Quote the entries below from the line with "Política de Privacidade (37, 2047)" through the line with "Forventet antal deltagere* (179, 2019)", both ends included, and only those lines.

[Collected data]

*****

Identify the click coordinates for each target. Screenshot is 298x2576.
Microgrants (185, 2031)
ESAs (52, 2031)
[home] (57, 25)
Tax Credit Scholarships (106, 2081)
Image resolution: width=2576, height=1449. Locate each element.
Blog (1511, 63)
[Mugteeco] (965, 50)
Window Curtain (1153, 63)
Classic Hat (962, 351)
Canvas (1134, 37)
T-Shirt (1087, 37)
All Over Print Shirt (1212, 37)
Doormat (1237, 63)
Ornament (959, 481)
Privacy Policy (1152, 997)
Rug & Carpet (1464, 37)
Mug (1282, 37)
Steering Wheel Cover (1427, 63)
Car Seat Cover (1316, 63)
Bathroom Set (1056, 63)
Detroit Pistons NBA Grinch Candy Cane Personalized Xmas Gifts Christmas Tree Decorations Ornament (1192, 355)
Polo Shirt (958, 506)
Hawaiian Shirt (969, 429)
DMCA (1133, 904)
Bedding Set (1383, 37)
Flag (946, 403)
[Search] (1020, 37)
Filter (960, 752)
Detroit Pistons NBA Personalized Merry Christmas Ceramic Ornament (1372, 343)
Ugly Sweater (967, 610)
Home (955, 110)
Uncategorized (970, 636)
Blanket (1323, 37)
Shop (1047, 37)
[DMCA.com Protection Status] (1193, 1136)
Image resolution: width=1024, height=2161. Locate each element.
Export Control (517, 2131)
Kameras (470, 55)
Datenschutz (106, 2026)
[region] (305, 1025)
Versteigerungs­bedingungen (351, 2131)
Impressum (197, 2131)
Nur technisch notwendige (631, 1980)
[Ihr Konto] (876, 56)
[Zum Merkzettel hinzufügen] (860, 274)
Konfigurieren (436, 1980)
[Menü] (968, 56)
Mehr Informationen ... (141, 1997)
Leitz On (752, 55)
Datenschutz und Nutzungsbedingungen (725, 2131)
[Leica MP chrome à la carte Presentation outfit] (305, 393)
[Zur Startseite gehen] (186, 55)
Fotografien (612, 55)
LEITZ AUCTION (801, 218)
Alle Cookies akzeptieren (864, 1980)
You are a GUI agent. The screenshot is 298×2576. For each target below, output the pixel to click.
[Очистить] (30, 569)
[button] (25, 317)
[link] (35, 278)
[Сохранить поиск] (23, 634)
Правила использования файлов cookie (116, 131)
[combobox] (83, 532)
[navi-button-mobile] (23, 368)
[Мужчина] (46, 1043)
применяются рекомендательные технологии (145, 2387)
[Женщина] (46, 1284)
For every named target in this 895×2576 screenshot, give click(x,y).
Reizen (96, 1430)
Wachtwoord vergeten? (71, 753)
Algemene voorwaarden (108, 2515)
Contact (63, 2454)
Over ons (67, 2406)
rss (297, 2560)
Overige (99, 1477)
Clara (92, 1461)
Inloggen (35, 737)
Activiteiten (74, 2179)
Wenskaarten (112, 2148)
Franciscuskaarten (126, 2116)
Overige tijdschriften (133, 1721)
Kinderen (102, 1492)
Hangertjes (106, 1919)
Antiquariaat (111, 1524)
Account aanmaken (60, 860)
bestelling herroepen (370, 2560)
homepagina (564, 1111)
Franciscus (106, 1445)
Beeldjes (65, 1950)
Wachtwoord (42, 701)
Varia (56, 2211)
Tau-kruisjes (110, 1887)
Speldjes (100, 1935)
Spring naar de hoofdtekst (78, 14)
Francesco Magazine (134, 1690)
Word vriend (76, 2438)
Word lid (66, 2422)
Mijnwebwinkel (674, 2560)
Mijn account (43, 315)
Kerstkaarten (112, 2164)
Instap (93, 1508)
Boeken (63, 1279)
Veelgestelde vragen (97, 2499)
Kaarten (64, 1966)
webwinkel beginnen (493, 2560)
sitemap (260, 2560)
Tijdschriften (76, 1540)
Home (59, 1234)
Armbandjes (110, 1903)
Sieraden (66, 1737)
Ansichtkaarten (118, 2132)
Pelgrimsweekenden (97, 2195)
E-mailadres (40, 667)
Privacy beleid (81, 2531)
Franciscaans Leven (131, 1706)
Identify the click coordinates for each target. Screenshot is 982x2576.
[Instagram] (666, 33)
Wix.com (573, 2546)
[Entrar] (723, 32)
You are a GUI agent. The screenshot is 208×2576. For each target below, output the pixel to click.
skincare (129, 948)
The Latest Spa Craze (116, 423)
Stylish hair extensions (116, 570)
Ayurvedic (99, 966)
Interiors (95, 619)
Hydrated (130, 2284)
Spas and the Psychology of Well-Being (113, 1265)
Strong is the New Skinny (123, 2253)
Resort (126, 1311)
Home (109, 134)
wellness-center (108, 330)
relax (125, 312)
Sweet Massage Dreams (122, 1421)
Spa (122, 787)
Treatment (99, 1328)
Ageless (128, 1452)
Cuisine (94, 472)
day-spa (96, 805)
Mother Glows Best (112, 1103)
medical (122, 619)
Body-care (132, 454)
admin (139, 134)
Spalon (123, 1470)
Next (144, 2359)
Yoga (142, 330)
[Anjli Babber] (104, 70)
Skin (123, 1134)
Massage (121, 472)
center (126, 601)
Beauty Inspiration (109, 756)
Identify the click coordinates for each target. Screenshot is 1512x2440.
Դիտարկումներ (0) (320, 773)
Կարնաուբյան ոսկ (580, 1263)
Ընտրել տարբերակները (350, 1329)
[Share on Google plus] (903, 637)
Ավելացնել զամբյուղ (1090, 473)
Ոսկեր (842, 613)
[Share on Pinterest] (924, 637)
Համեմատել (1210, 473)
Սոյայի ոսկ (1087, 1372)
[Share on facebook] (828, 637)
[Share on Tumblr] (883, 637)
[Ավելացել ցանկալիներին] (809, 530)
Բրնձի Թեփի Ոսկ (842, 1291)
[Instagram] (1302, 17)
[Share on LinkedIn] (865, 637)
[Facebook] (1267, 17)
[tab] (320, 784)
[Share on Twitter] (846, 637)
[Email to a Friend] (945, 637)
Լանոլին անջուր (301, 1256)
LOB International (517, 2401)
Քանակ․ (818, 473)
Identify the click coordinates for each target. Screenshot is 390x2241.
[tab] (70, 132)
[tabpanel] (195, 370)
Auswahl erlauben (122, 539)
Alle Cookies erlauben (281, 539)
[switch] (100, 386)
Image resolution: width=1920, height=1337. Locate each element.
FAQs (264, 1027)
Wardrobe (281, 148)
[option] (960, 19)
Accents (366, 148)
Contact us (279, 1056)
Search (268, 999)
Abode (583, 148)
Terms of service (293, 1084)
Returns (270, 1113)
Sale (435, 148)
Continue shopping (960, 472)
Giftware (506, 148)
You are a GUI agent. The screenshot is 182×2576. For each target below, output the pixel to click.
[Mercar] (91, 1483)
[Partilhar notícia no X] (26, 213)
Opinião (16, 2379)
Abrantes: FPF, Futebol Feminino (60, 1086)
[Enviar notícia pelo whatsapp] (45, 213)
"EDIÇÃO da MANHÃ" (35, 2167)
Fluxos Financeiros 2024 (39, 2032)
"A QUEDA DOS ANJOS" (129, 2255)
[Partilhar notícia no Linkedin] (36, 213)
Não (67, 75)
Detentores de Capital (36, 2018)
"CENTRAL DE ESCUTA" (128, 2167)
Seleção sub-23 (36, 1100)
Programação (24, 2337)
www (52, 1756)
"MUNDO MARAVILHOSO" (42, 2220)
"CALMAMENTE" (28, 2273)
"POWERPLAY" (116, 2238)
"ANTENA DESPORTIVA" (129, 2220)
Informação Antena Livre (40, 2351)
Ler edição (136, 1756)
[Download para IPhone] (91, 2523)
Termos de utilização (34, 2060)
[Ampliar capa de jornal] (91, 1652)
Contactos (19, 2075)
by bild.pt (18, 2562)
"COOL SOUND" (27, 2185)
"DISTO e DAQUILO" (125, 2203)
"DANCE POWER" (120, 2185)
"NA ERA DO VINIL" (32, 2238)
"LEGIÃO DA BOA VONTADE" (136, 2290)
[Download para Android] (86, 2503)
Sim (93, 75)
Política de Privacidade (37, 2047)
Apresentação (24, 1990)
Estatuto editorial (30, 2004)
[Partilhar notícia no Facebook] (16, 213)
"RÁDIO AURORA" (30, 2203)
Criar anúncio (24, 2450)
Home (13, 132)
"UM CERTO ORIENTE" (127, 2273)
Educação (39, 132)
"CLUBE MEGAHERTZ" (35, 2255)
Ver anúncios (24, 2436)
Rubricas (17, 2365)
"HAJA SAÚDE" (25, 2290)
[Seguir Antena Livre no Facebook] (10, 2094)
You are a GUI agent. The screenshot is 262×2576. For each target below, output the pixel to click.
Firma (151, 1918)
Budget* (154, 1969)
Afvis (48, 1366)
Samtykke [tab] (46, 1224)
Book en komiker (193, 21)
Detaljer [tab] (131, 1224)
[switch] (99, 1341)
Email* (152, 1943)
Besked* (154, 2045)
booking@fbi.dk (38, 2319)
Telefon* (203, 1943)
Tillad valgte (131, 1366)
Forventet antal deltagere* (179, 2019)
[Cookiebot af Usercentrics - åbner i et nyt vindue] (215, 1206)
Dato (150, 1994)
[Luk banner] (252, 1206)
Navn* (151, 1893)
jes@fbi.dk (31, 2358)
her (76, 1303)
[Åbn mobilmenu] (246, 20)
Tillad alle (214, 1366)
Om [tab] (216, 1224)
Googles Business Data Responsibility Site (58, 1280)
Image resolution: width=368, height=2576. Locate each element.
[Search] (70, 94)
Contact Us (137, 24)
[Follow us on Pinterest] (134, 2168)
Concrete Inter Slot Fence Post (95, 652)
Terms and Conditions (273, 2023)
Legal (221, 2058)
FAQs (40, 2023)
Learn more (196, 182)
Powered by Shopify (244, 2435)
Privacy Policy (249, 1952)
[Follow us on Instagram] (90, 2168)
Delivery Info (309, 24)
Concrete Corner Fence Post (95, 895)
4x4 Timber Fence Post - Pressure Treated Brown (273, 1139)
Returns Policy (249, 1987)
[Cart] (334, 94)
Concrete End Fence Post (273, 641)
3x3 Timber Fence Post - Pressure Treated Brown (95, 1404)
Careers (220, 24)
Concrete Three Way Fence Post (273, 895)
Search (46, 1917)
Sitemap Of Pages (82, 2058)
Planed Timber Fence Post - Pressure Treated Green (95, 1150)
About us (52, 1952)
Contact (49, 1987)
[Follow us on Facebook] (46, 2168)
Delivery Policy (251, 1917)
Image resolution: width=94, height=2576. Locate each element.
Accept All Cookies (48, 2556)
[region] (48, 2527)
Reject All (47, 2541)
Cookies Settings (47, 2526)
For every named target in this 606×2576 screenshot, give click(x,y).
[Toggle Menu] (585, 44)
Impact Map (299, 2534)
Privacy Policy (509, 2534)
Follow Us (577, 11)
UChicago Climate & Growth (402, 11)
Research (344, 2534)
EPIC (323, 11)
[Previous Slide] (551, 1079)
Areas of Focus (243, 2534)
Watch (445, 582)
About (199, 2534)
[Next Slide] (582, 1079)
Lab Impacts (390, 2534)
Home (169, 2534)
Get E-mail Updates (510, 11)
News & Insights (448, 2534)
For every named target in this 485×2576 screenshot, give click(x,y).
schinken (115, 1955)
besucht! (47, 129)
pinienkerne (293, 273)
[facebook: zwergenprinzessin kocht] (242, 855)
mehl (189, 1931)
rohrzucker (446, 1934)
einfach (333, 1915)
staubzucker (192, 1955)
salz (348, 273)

*****

• Reply:
Política de Privacidade (37, 2047)
Apresentação (24, 1990)
Estatuto editorial (30, 2004)
[Partilhar notícia no Facebook] (16, 213)
"RÁDIO AURORA" (30, 2203)
Criar anúncio (24, 2450)
Home (13, 132)
"UM CERTO ORIENTE" (127, 2273)
Educação (39, 132)
"CLUBE MEGAHERTZ" (35, 2255)
Ver anúncios (24, 2436)
Rubricas (17, 2365)
"HAJA SAÚDE" (25, 2290)
[Seguir Antena Livre no Facebook] (10, 2094)
You are a GUI agent. The screenshot is 262×2576. For each target below, output the pixel to click.
Firma (151, 1918)
Budget* (154, 1969)
Afvis (48, 1366)
Samtykke [tab] (46, 1224)
Book en komiker (193, 21)
Detaljer [tab] (131, 1224)
[switch] (99, 1341)
Email* (152, 1943)
Besked* (154, 2045)
booking@fbi.dk (38, 2319)
Telefon* (203, 1943)
Tillad valgte (131, 1366)
Forventet antal deltagere* (179, 2019)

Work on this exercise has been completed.